The spatial pattern of SAM is more zonally symmetric when calculated from monthly or annual mean anomalies rather than seasonal mean anomalies, and it is important to note that the structure of SAM has substantial seasonal and decadal variability (Fogt et al., 2012a; Fogt and Marshall, 2020). Seasonal EOFs spanning the long-term record (1979–2021) demonstrate the strongest zonally symmetric flow during the summer months (Fig. 6a) and greater asymmetric flow during the austral autumn, winter, and spring (Fig. 6e, i, m). Trends calculated across running EOFs of 15-year samples of detrended DJF anomalies (Fig. 6d) show a reduction in the non-annular components seen in earlier samples (Fig. 6b) towards an intensification of the zonally symmetric pattern in the high- and mid-latitude bands in the most recent patterns (Fig. 6c), in line with trends identified in other studies (Fogt et al., 2012a; Fogt and Marshall, 2020). Though the aforementioned studies also found a smaller trend towards a more annular spatial pattern of SAM during the austral autumn, the trend pattern across the 15-year MAM sample patterns (Fig. 6h) shows that, at least on shorter timescales, there is a diminution of the strength of the annular pattern of opposing anomalies in the mid- and high-latitude belts in early samples (Fig. 6e), tending towards a strong dipole in an otherwise relatively weak asymmetric pattern of anomalies in the sample encompassing 2007–2021 (Fig. 6g). The strength of the asymmetric intensification of winter (JJA) and spring (SON) spatial patterns of SAM in winter is substantially stronger (Fig. 6j, k, n, o), with trends in the cool season 15-year EOFs demonstrating a clear wave-3-like pattern of strengthening non-annular components in both the mid- and high-latitude belts (Fig. 6l, p).

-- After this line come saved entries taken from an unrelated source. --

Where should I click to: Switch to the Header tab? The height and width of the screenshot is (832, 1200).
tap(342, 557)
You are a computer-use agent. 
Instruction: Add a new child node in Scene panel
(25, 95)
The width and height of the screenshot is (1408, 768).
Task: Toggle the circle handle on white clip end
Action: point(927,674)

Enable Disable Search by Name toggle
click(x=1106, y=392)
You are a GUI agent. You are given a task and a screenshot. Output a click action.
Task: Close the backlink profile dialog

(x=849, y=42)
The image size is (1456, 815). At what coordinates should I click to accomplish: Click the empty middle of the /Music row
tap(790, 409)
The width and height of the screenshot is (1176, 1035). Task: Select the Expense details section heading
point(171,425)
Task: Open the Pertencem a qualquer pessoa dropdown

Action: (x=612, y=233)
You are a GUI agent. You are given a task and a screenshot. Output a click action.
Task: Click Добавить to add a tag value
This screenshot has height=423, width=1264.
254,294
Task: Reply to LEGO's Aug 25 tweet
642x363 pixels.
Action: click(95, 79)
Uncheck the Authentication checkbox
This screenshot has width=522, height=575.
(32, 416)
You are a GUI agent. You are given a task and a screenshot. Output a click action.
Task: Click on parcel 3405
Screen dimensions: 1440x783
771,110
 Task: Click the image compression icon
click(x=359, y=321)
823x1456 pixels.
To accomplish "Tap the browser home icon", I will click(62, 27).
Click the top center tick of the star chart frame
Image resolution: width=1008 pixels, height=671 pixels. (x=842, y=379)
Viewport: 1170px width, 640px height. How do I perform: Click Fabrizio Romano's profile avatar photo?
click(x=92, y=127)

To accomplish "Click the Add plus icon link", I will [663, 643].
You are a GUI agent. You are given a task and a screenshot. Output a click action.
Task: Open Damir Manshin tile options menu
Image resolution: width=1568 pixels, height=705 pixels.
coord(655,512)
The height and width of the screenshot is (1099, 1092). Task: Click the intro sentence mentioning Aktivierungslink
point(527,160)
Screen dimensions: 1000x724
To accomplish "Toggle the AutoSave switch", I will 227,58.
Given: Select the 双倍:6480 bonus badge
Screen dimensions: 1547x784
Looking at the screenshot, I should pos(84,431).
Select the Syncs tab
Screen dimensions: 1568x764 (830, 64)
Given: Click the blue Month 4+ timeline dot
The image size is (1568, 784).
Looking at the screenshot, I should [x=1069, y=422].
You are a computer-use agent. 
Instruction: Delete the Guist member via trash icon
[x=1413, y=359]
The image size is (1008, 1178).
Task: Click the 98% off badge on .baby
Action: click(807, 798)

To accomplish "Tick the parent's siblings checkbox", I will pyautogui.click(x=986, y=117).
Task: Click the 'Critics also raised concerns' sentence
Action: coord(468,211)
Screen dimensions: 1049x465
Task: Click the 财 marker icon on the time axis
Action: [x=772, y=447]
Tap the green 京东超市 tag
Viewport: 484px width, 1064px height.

Sea ice is most sensitive to the influence of SAM (particularly meridional forcing from its non-annular components and projection upon the ASL) during the seasons of JJA and SON, particularly the Ross and Bellingshausen seas (Simpkins et al., 2012). As shown in Sect. 3.1, the sign of sea ice trends in the Ross, Amundsen, Bellingshausen, and western Weddell seas has essentially reversed throughout the samples, which in the Amundsen and Bellingshausen seas is a gradual progression that precedes the recent record anomalous sea ice behaviour (Fig. 4a). The slope of the 30-year SIC trend patterns (the trend of the trends) is overlaid with contours showing the difference between the earliest and most recent pattern of the asymmetric SAM component (which Fig. 5e shows to be fairly consistent and gradual around much of the continent) for the average seasons of December to May (DJFMAM) and June to November (JJASON) (as in Arblaster and Meehl, 2006) (Fig. 7). Negative values (shown by dashed contour lines) indicate increasing anticyclonic flow and positive values the reverse. In both seasons, several regions show striking consistency between the slope of SIC trends and changes in the asymmetric SAM flow pattern. In the warmer months (DJFMAM), the negative slope of trend patterns in the Ross Sea is co-located with an increasingly anti-cyclonic pattern of asymmetric SAM flow (Fig. 7a). At the western edge of the Ross Sea, strengthened northerly flow suggests warmer surface temperatures aiding summer melt and dynamic effects of constraining equatorward ice transport; at the eastern boundary between the Ross and Amundsen seas, the enhanced southerly flow coincides with a negative SIC trend slope at the coast and positive slope nearer the ice edge, implying a dynamic effect of pushing more ice northward. Across the Amundsen and Bellingshausen seas, the cyclonic flow of asymmetric SAM is strengthened and shifted eastward, co-located with a positive SIC trend slope. Easterly flow over the Bellingshausen implies coastward constraining of the ice, while the thermodynamic and dynamic effects of northerly flow from the juxtaposition of the edges of the cyclonic and anticyclonic flow patterns are shifted eastward towards the Weddell Sea, where ice is compacted along the western boundary but reduced in the centre and eastwards over the Haakon VII Sea.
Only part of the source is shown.